L’ancien se meurt, le nouveau ne parvient pas à voir le jour. Dans cet interrègne surgissent les monstres. (A. Gramsci)
Thèse 1. La crise actuelle dilue les différence entre les partis productivistes, et radicalise l’opposition entre productivistes et écologistes.
Crise du libéralisme mondialisé, elle efface progressivement les différence entre social-démocratie, social-libéralisme et libéralisme, entre le PS et l’UMP ou l’UDI-Modem. Par bien des points, l’adoption Traités de la Règle d’or (TSCG), du Pacte de compétitivité (CICE) ou du pacte de responsabilité place les gouvernements Ayrault et Valls au niveau ou sur la droite des gouvernements Sarkozy.
Crise du productivisme, elle radicalise progressivement les oppositions entre l’écologie (organisée ou non) et les partis de la gauche ou de la droite classique. Alors que, au long du dernier quart du siècle dernier, la social-démocratie évoluant vers le libéralisme adoptait, au nom du renoncement au colbertisme, des positions plus ouvertes à l’écologie, la crispation sur l’ancien modèle, de Notre-Dame des Landes à Sivens, nous renvoie au début des années 1970, aux affrontements du Larzac et de Maleville. Mais avec des « socialistes » dans le rôle des Pompidou, Messmer, Giscard et Chirac.

# Objectif 1:
Pour chaque affirmation, dites si elle concorde avec le texte extrait : répondez par oui ou non et citez mot pour mot les termes du texte qui tranchent.
(a) La crise actuelle atténue les différences entre les partis productivistes.
(b) Les gouvernements Ayrault et Valls se situent nettement à gauche des gouvernements Sarkozy.
(c) Les affrontements du Larzac et de Maleville datent du début des années 1970.
# Objectif 2:
Selon le texte extrait, entre quels deux lieux s'étend la crispation sur l'ancien modèle ?
Ce matériel provient d'une autre source.

# Liste du matériel:
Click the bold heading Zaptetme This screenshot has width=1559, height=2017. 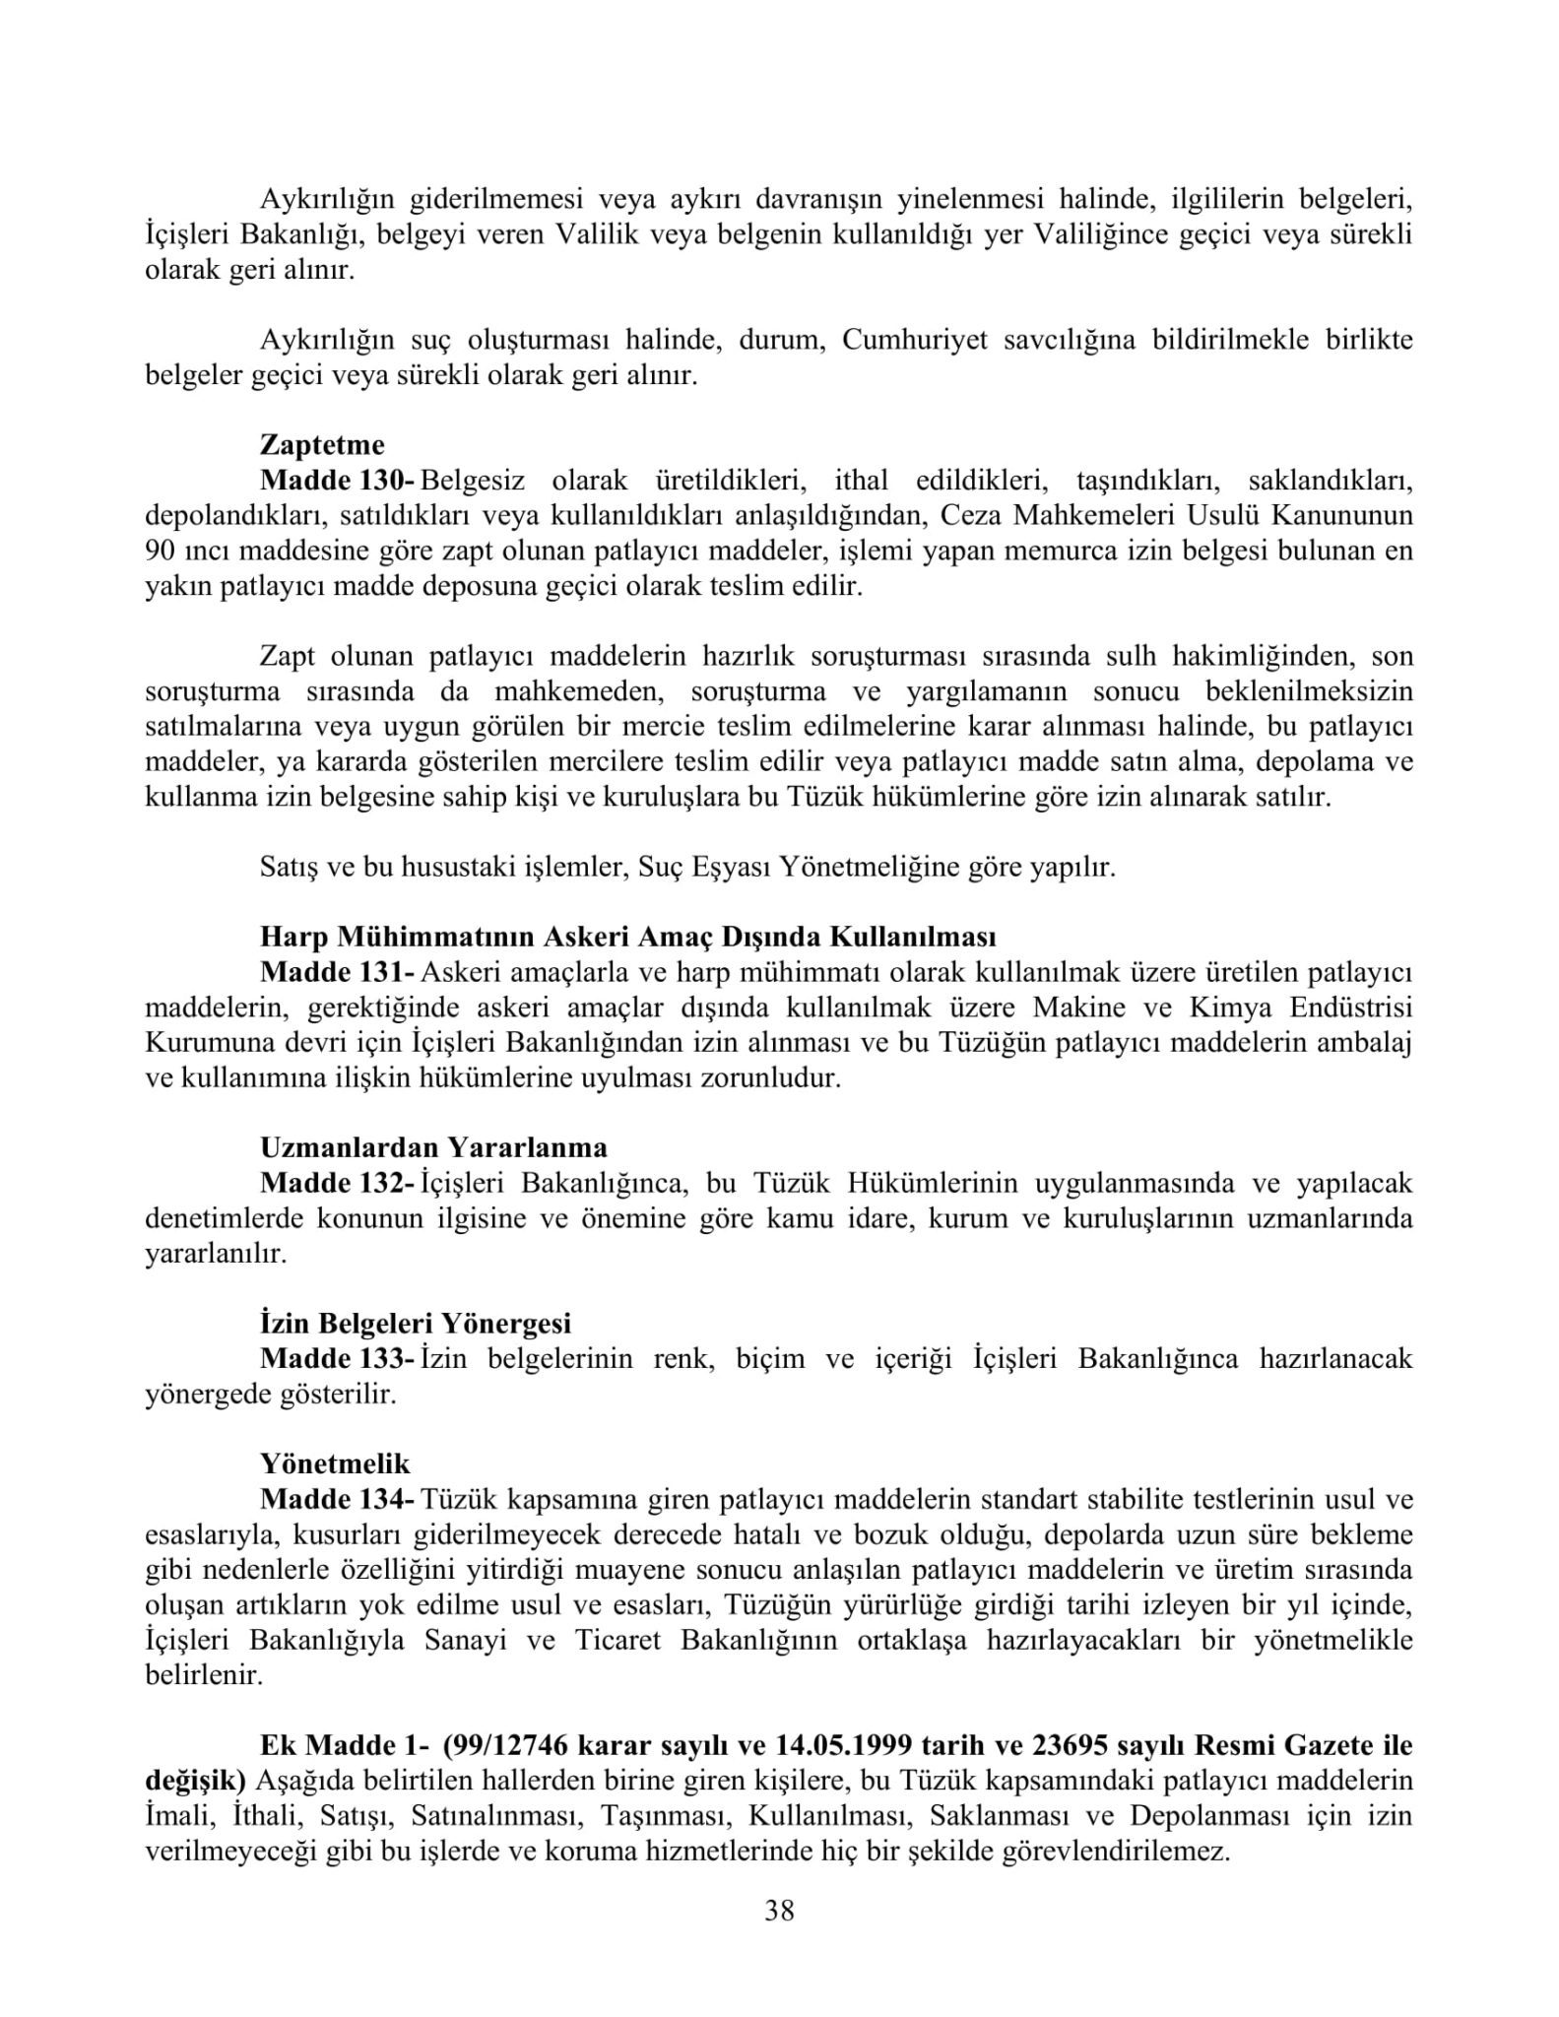click(x=322, y=445)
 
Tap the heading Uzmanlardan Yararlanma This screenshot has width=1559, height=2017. click(x=433, y=1147)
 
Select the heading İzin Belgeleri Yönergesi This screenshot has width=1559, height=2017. click(x=416, y=1324)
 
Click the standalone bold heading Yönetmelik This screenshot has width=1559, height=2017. click(x=335, y=1464)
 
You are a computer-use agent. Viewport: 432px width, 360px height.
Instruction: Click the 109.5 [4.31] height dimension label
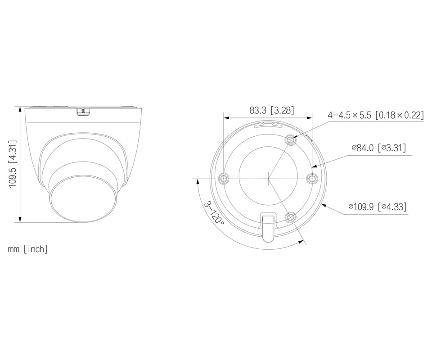pos(13,164)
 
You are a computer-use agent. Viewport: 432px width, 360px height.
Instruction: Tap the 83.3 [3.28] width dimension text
pos(272,110)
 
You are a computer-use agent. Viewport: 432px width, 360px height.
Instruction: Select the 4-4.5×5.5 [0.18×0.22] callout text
pos(375,115)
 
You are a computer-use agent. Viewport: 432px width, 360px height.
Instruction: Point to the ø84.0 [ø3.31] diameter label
pos(379,148)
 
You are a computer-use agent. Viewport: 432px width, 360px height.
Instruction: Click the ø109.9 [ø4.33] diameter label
pos(378,206)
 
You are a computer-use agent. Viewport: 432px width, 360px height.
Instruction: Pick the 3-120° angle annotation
pos(214,213)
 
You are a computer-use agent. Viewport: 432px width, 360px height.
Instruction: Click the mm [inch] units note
pos(27,249)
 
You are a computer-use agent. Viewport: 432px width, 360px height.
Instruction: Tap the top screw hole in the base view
pos(291,140)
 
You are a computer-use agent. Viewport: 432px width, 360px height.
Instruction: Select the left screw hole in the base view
pos(224,179)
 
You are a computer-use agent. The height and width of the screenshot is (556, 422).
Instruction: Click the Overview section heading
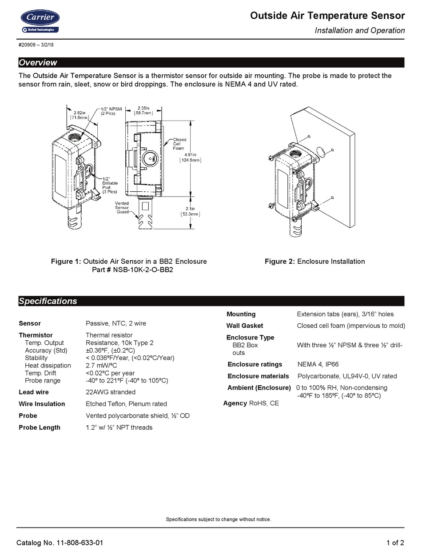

# Résultat final 1:
(a) Oui : « La crise actuelle dilue les différence entre les partis productivistes ».
(b) Non : « place les gouvernements Ayrault et Valls au niveau ou sur la droite des gouvernements Sarkozy ».
(c) Oui : « nous renvoie au début des années 1970, aux affrontements du Larzac et de Maleville ».

# Résultat final 2:
De Notre-Dame des Landes à Sivens.